Your task =
Could you put the lines below into a numbered list, starting with the line containing "Find the location of a particular element." and ending with the line containing "molecule-atoms-left is located", both included? Skip blank lines and leave the pictures out.

Pixel coordinate grounding lines:
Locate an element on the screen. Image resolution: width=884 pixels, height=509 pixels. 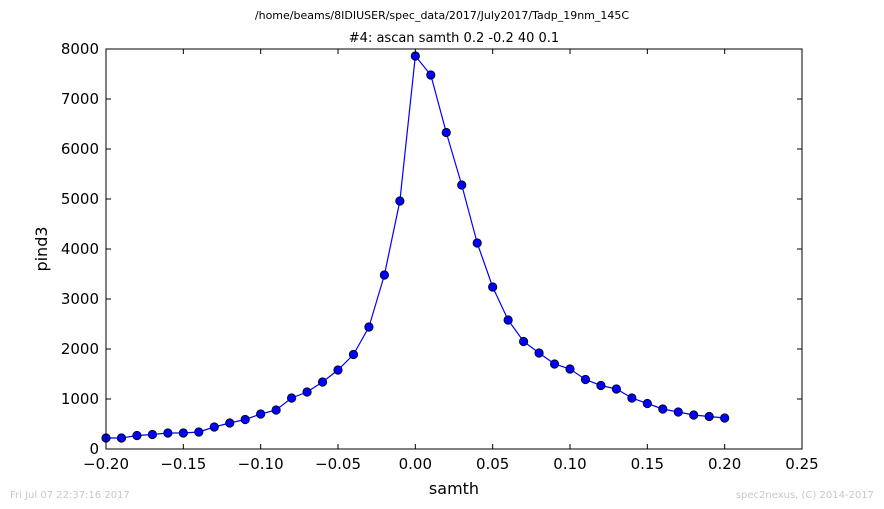
footer-timestamp: Fri Jul 07 22:37:16 2017 is located at coordinates (70, 496).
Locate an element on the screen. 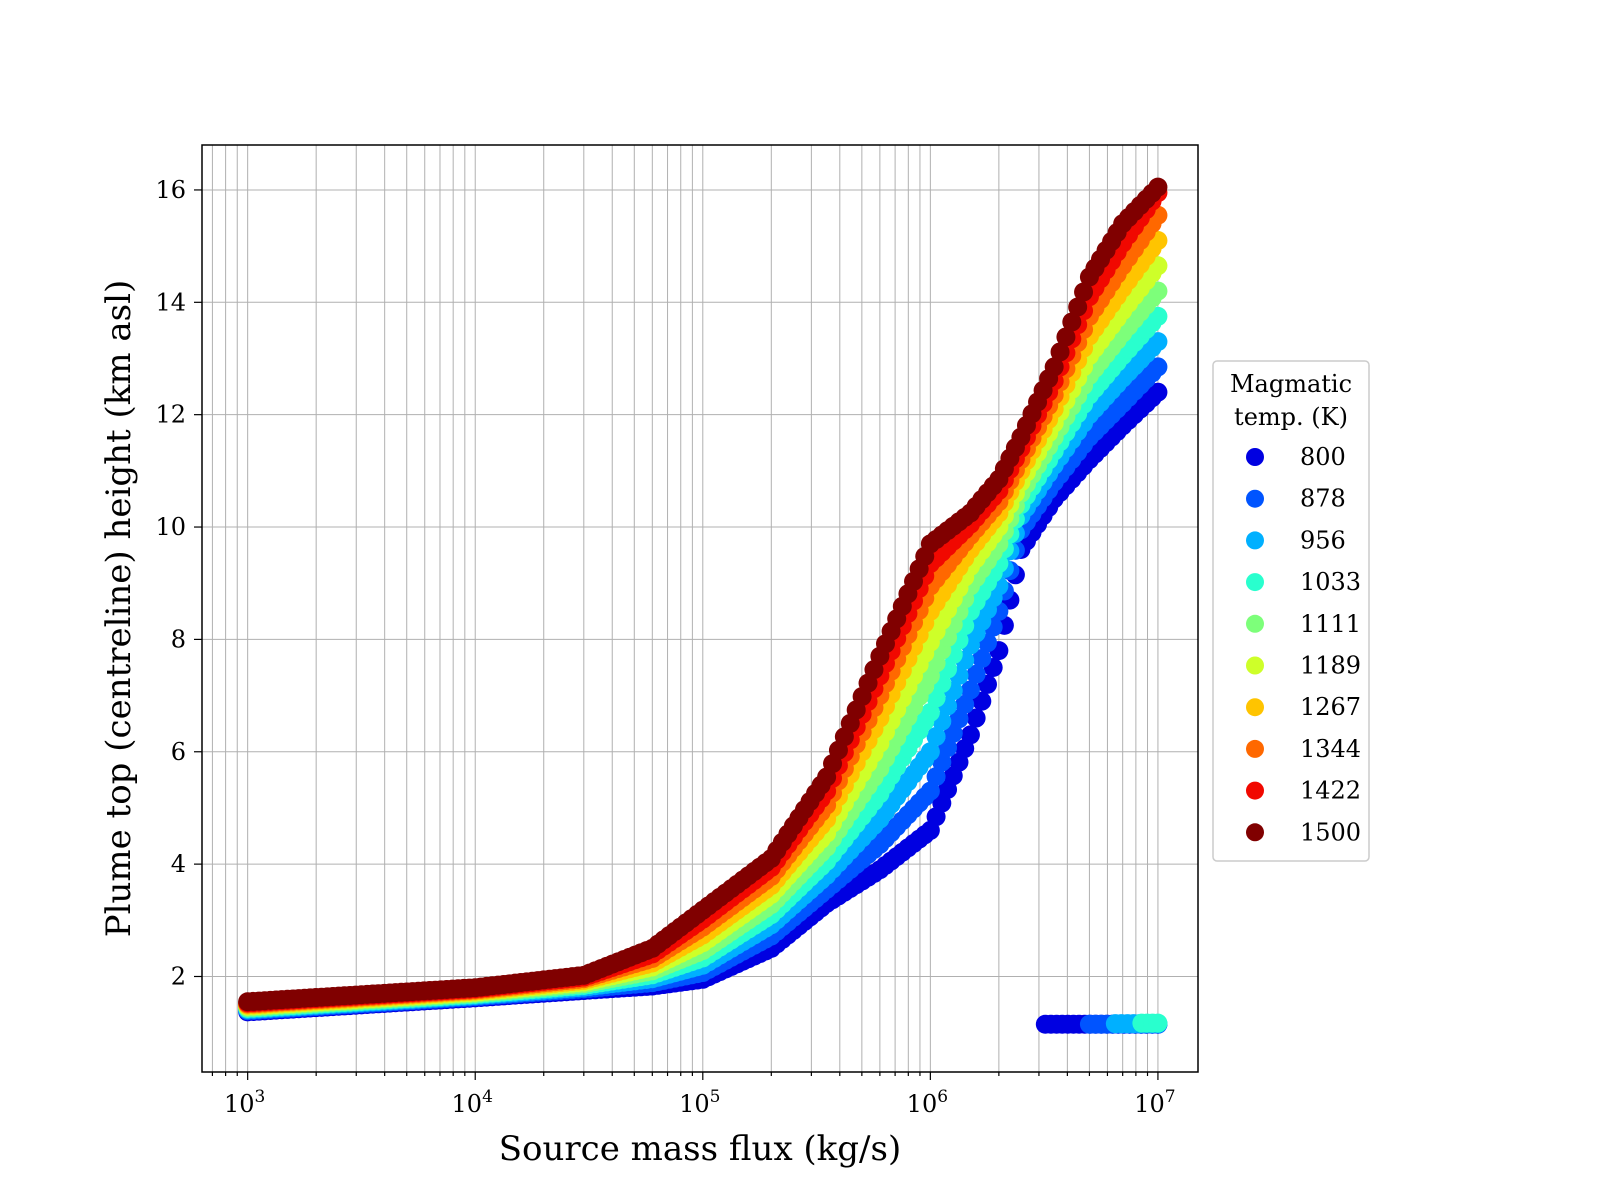 This screenshot has width=1600, height=1200. legend-label: 878 is located at coordinates (1323, 499).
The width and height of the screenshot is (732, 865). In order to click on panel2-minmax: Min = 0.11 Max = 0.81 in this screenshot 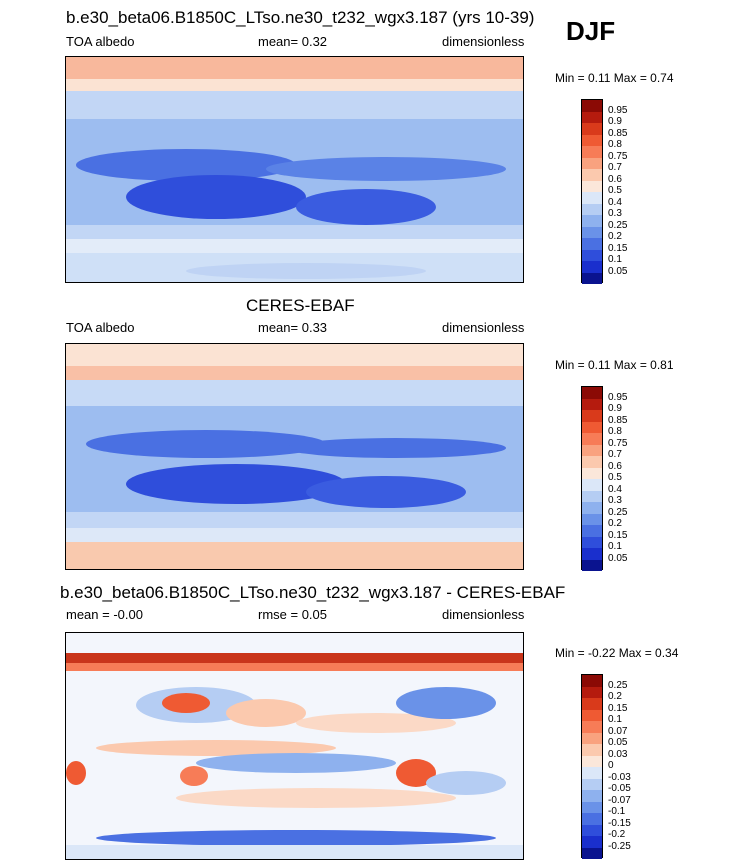, I will do `click(614, 365)`.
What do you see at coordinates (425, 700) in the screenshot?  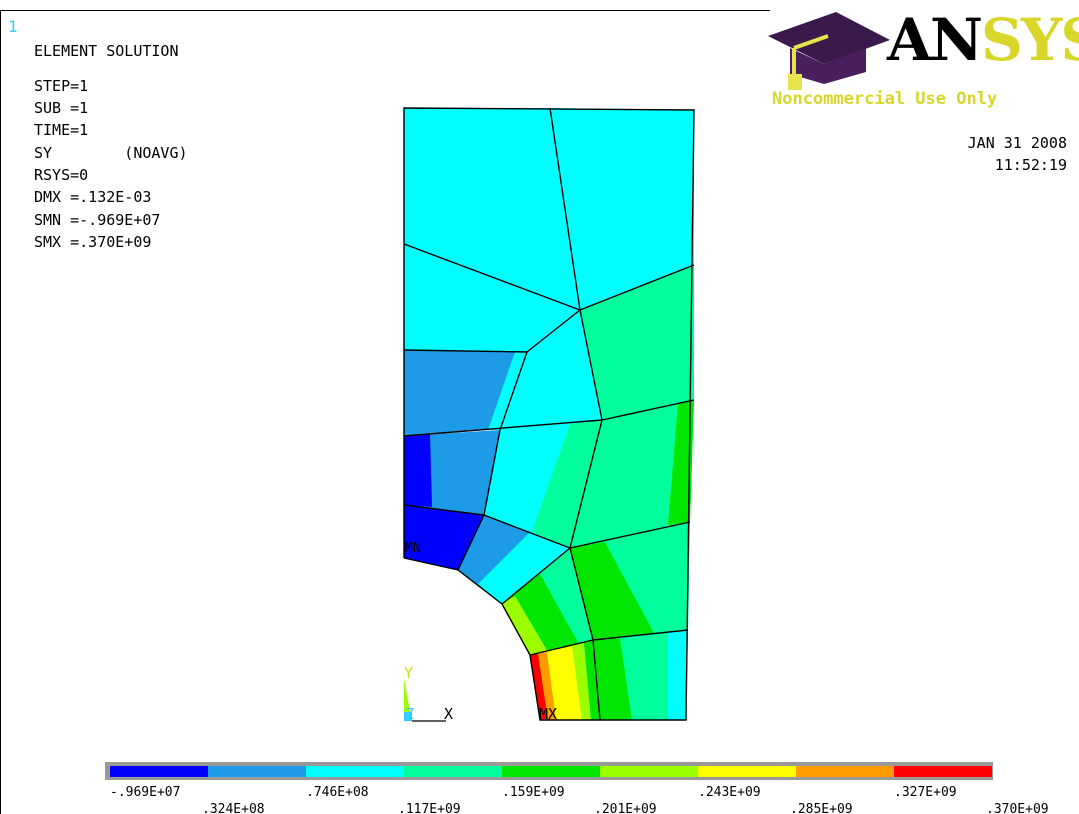 I see `coordinate-triad` at bounding box center [425, 700].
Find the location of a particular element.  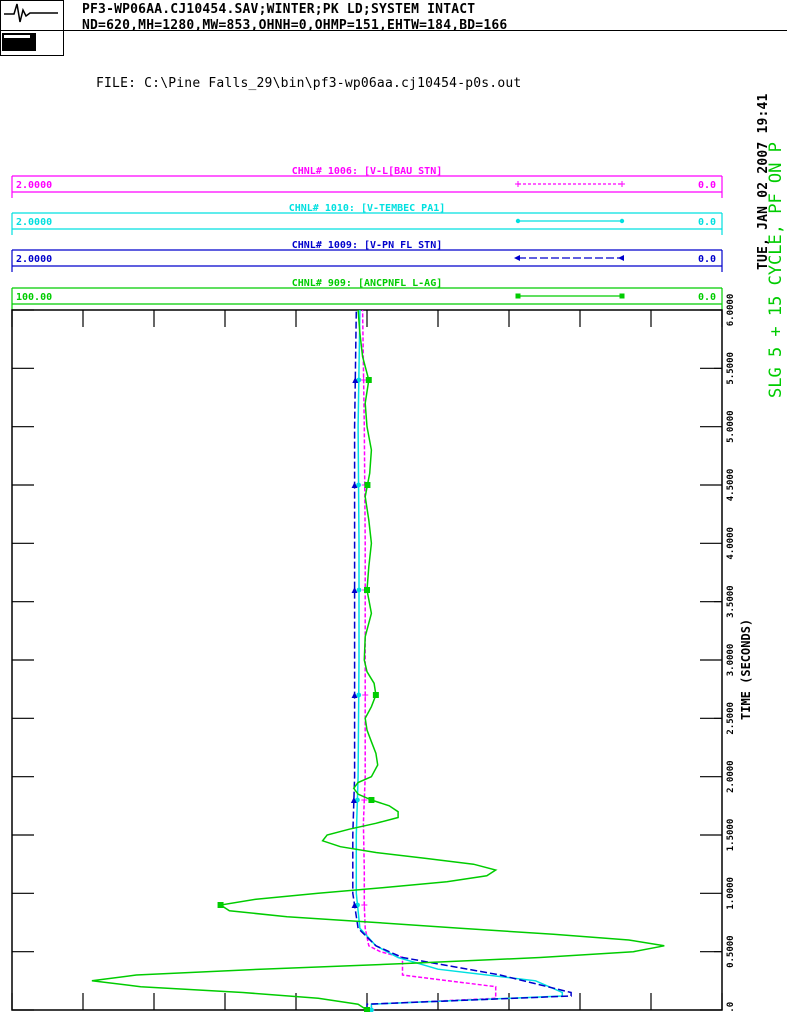

legend-label: CHNL# 909: [ANCPNFL L-AG] is located at coordinates (368, 284).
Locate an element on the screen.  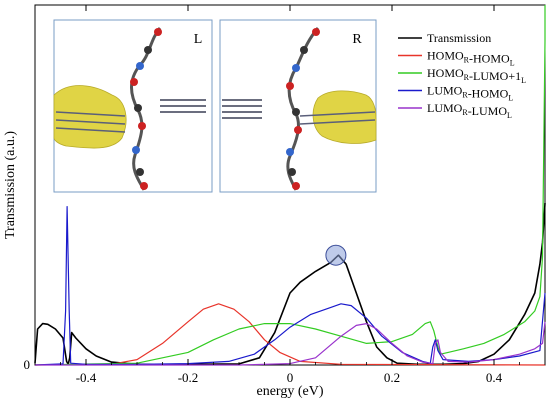
molecule-atoms-left is located at coordinates (146, 109).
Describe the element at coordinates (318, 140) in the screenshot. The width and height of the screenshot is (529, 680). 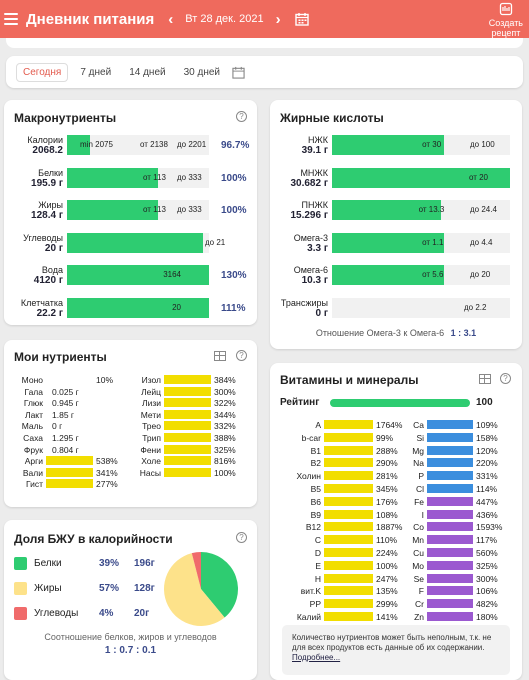
I see `fatty-acid-name: НЖК` at that location.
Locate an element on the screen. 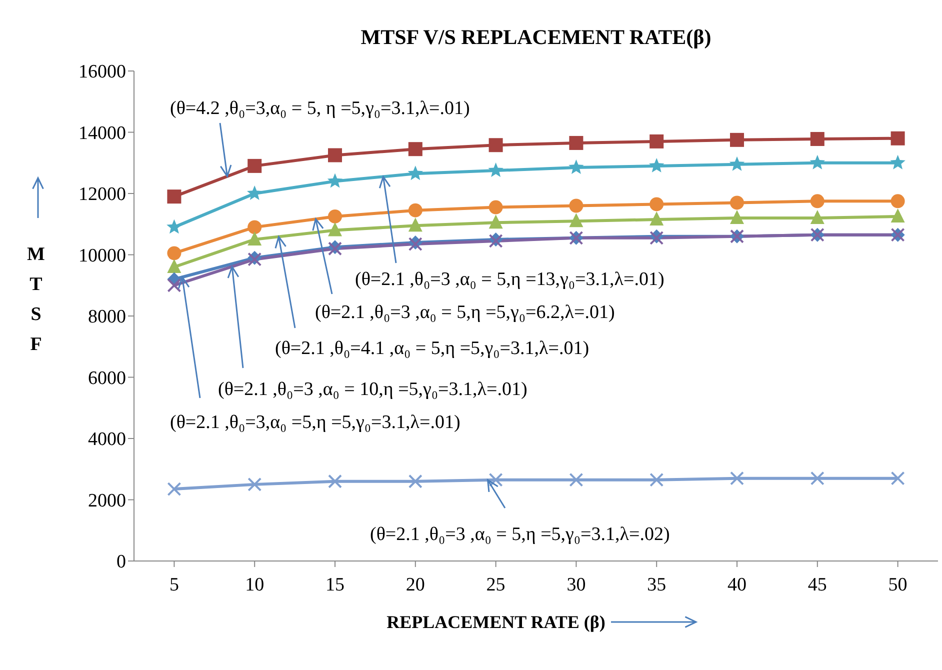 The height and width of the screenshot is (670, 942). annotation: (θ=2.1 ,θ₀=3 ,α₀ = 5,η =13,γ₀=3.1,λ=.01) is located at coordinates (510, 280).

Response area =
1. Find the location of a particular element.  
2. legend-label: CHNL# 909: [ANCPNFL L-AG] is located at coordinates (368, 284).
3. Locate an element on the screen.  
4. molecule-atoms-left is located at coordinates (146, 109).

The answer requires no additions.